TASK MATERIAL -

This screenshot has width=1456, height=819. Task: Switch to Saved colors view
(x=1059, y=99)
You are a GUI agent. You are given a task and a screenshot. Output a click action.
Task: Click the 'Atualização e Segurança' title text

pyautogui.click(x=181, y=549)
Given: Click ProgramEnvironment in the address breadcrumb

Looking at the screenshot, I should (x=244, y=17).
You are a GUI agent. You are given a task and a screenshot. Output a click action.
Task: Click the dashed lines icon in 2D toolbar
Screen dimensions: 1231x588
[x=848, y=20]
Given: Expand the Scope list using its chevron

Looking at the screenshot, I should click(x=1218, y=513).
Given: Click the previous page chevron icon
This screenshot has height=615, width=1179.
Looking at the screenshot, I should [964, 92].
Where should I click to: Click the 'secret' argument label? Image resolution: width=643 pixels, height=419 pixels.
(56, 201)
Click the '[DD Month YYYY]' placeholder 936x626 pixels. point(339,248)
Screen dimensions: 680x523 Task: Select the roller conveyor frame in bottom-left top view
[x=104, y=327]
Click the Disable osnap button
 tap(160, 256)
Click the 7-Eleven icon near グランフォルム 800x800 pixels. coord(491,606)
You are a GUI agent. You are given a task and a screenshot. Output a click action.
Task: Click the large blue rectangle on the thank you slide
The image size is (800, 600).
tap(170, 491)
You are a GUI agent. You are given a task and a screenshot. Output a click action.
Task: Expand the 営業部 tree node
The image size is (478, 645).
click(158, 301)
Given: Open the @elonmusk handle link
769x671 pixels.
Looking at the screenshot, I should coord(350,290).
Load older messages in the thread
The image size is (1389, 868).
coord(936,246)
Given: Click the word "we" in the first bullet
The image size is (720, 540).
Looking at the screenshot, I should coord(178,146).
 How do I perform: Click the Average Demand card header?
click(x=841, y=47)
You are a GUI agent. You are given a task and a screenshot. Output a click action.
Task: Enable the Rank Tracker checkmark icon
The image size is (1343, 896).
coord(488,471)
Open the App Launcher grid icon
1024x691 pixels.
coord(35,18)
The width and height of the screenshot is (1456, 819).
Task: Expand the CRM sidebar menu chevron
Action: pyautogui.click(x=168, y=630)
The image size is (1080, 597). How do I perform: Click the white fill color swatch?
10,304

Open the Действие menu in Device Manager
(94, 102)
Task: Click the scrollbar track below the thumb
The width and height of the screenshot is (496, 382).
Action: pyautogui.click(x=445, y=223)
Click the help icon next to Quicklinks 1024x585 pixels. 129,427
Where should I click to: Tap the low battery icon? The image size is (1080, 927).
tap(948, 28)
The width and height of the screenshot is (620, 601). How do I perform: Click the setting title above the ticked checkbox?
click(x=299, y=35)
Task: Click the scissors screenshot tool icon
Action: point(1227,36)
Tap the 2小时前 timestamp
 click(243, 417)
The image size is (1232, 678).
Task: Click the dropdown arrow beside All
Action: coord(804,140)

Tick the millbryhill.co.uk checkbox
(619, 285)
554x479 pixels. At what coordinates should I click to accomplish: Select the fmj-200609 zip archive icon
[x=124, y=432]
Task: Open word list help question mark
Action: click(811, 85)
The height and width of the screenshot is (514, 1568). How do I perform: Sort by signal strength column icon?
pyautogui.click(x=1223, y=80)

REQUEST - Rewrite the records from the line with "Given: Click the previous page chevron icon" up to and including the line with "Click the '[DD" as a two-column CSV headed input and output. Give one row per record, and put each record's text and its answer in a single quoted field each, with line breaks replaced by spaces.

WRITTEN REPLY -
input,output
"Given: Click the previous page chevron icon This screenshot has height=615, width=1179.","Looking at the screenshot, I should [964, 92]."
"Where should I click to: Click the 'secret' argument label? Image resolution: width=643 pixels, height=419 pixels.","(56, 201)"
"Click the '[DD Month YYYY]' placeholder 936x626 pixels.","point(339,248)"